When The End Is Near
When the end is near, you will know. The question of knowing is not one of the many questions you will grapple with. The end will not catch you by surprise. It will not sneak up on you like a thief in the night. It will walk towards you like a wilding giant, strutting lazily with a wicked grin etched in its face, its own way of telling you there is no escape from this coming reality.
Perhaps this is where the problem lies. Perhaps the problem lies in the fact that the end is not shy of announcing its presence. It tells you before it comes so you can be prepared, so you can be ready even though the truth still remains: there is no way you can be prepared for the end, for what is coming. No matter how hard you try and how much you hustle so you can evade the common stories of doom, they always have their way in the end. And they make sure you look like a fool. People will see you and ask, How come? Didn’t you know the end was coming? And it would have been better if you could say, I didn’t know. It would have been better. Some people would have pitied you and said things like, It’s not your fault. There was no way you could have known. And that would have been some sort of consolation.
But then, the end is a monster and so even that little consolation that you seek as a failure, it does not give you. Hence, when the end is near, you will know. You always know.
Just the same way I knew that the end was near. Last week, I wrote my final exam as an undergraduate student of History and International Relations at Obafemi Awolowo University.
It is Friday and the sun is out. There is harmattan in the air and outside this place, outside this university, people are asking for the price of chicken and turkey and the bold ones are dragging a stubborn and rebellious cow home. But in here, you are slaving over your book. You have a final paper to write on International Institutions. You are not exactly sure you are prepared for the exam. You have been reading for the exam for about two days now but it still feels like you don’t know anything. You don’t know why this is.
Your exam is set for 4pm and by 3pm, you are in a small coffee shop revising your notes with a classmate whom you do not exactly know. Her name is Chinonye. Until about four weeks ago, Chinonye was nonexistent in your world. You did not know her and she did not know you. but then, you and her happened to be in the same group fror a particular assignment and so, contacts were exchanged and just like that, you started viewing each other WhatsApp’s status. You became, what do they call it, WhatsApp friends?
The time is 3.30pm now and Chinonye gives you her note in exchange for your jotter. You check through her note and realized that the note you read must have been the summary of this. Her note was detailed whereas yours, which you got from a friend, was empty. As you skim through the note, you both talk. It is a brief conversation, the type that would not have mattered if not that you both were having it minutes to your last exam in the university. You talk about movies and about your exam finally. Minutes to the exam, you both enter and write what you know. Thank God for Chinonye’s note.
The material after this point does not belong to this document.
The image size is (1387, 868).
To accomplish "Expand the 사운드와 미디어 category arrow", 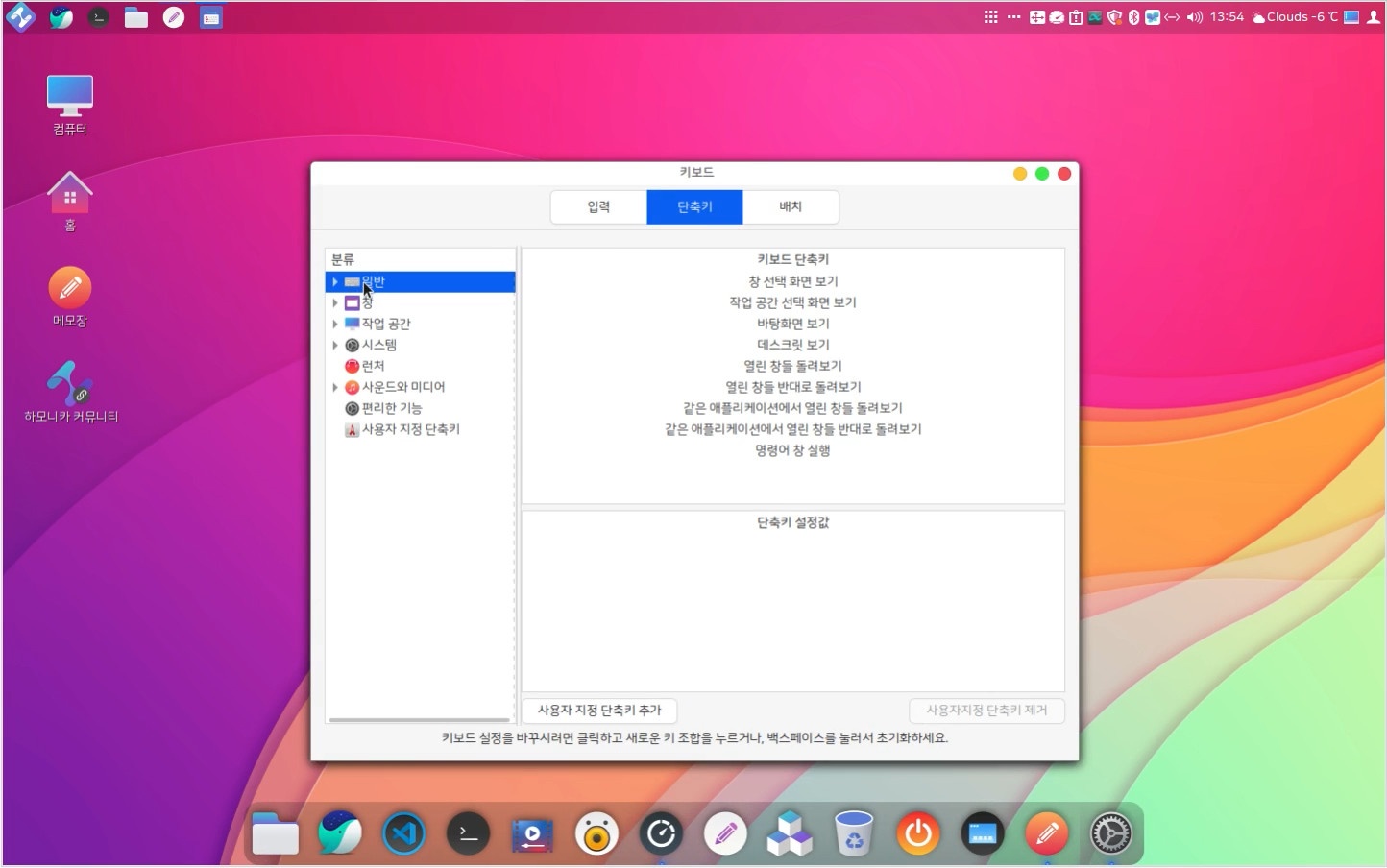I will coord(335,388).

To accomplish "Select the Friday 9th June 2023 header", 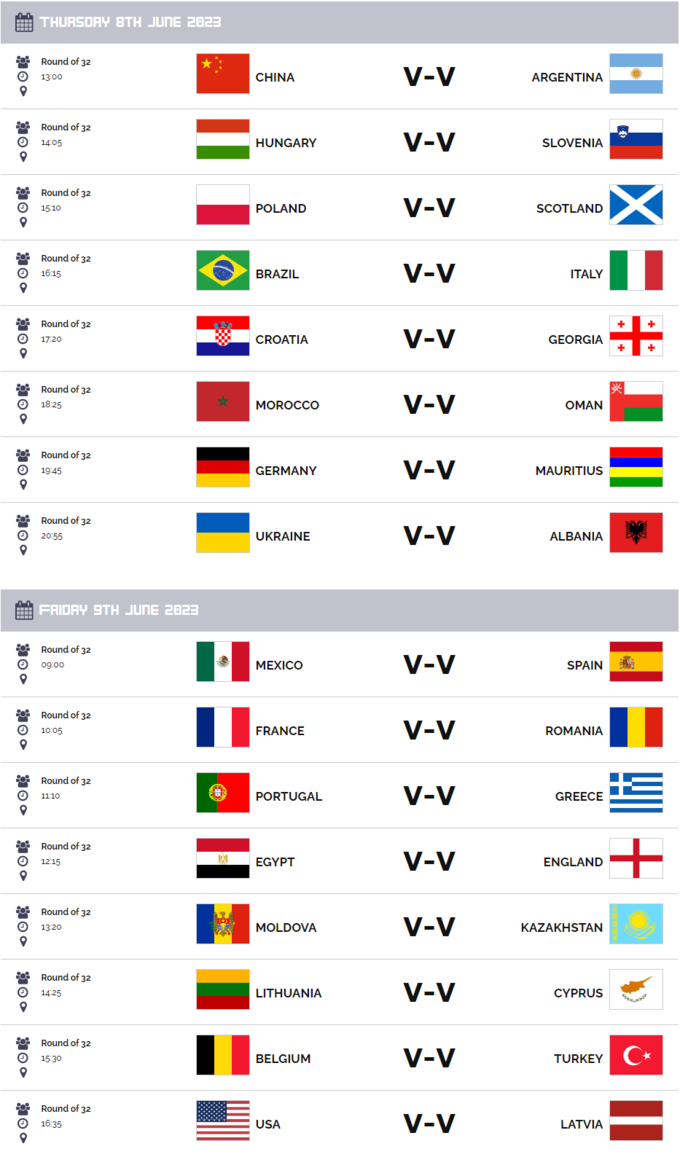I will pos(119,610).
The exam is set for three hours but you spend about two hours and forty minutes and then you submit. It is an unbelievable feeling. You submit and the lecturer nods.
“I wish you luck in your future endeavors,” he says.
“Thank you, sir,” you say and bow out.
Outside, the air is different. It is as though all the gods of success and achievements and excellences have vacated their heavens to celebrate with you. You do not know how you feel. You feel light, weightless. You feel like you’ve been to Mars and back. You feel like you’ve sat on the Iron Throne. You feel like you’ve mounted Drogon. You feel like you just destroyed all of Tom Riddle’s horcruxes. You feel like those slaves in the 1800s must have felt when slavery was abolished and they became free men – just like that, their status changed.
You do not know if you should cry or laugh or smile. You do not know what to do. Downstairs, some girls are twerking to some loud music blaring from a speaker. You do not see them. In the distance, some other finalists are walking around the school with a band, drumming and singing and screaming and yelling. You do not see them. Finally, your classmates come out and invade the streets and start dancing on the street, putting traffic on hold. Still you do not see them.
Instead, you see four years evaporate and turn to a wisp of smoke. You see four years fold up like a millipede and turn to twerking. You see four years and eight semesters curl up like Baby Yoda. You see four years, you see four years.
So you pick up your phone and call your mother. Her hello from the other side wants to make you cry.
‘Mummy, I’m done. Your son is a graduate!’ you say.
‘Ah, Oluwa seun, ‘ your mother says and you can feel the joy on her tongue, the life in her lips, the happiness in her bones as she says those words. She wants to sob but she doesn’t. She keeps thanking God and then she tells you to pack all your things, she’s coming to pick you in two days’ time.
You call your father too. He does not know what to say and so he says something and you smile. You understand. Even you do not know what to say.
But you know that before now, before you can call dad, before you can call mum, before you can dance on the streets, before you can see the twerking graduates, before you hear your lecturer wish you luck in your future endeavors, before you read with Chinonye in a coffee shop, many things have happened, many events that told you the end was near. And now, look at it, the end is here.
PS. This is the first of ten posts on my final moments in Obafemi Awolowo University.